Instructions:
• A. Answer the following questions using the text on 404 redirects.
(i) Which request did the author find in the logs?
(ii) What did the author enter as the Target URL in the Redirection plugin form?
(iii) Which code did the author assign to the redirect?
• B. Transcribe the section of the text on 404 redirects that begins with the words "I entered ‘/canva’" and ends with the words "useful to you.".

Document segment:
>> Start

It will provide you with information about the URL, the time it was registered, and the user agent of the browser your visitor was using.

The User-Agent Information will come in handy if you need to determine if your visitor, for instance, was human or a bot. 
More information about User Agents can be found here: User_agent.

We saw that there was a request to ‘ /cnava’ in my logs.
If I try this link then I am presented with a 404 page.

When I open an inspector (for instance in Chrome) then you can see in the ‘Network’ tab that a 404 was registered:

cnava 404


Create a Redirect

When you create a redirect you are basically telling the server that you want page A to be served if B was requested.

You can also create a redirect from here. Hover the link and chose ‘Add Redirect’

The Redirection plugin presents me with a form like this:



I entered ‘/canva’ as the Target URL This is a relative URL. The full URL would be ‘https://thesidegiglonglist/canva’.

As I redirect to the page that I think this link was intended to find, I gave it a code: ‘301 – Moved Permanently’. Remember the part where I spoke about the HTTP Protocol. 301 is the code to tell that this page is the definitive page.

Now, when I click the same ‘/cnava’ link, I am redirected to the page that was intended. You can also see it in the Network tab of the Inspector tool:

cnava redirected


Back to the 404

Right… 2000 words later and I still haven’t optimized my 404 landing page, but I really hope that all this information is useful to you.

>> End

(Excerpt from a dataset)
>> Start

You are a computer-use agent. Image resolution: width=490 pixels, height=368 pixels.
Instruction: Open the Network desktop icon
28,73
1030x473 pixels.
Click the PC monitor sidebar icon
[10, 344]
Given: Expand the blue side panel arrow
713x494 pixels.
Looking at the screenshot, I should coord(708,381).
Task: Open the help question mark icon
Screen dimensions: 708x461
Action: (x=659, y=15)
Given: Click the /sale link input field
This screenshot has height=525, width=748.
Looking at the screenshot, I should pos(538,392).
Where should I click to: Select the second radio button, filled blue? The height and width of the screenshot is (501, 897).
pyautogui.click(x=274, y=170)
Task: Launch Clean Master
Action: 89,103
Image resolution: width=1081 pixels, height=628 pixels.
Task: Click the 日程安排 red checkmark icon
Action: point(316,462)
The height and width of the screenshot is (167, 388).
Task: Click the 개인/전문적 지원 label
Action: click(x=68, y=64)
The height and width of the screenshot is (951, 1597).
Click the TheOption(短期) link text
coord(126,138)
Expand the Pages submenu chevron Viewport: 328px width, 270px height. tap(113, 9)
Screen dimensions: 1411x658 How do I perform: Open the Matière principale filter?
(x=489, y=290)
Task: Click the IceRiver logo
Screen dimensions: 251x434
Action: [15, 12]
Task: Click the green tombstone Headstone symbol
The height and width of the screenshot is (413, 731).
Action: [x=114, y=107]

>> End

Response list:
• A.
(i) A request to '/cnava'.
(ii) '/canva'.
(iii) '301 – Moved Permanently'.

• B.
I entered ‘/canva’ as the Target URL This is a relative URL. The full URL would be ‘https://thesidegiglonglist/canva’.

As I redirect to the page that I think this link was intended to find, I gave it a code: ‘301 – Moved Permanently’. Remember the part where I spoke about the HTTP Protocol. 301 is the code to tell that this page is the definitive page.

Now, when I click the same ‘/cnava’ link, I am redirected to the page that was intended. You can also see it in the Network tab of the Inspector tool:

cnava redirected


Back to the 404

Right… 2000 words later and I still haven’t optimized my 404 landing page, but I really hope that all this information is useful to you.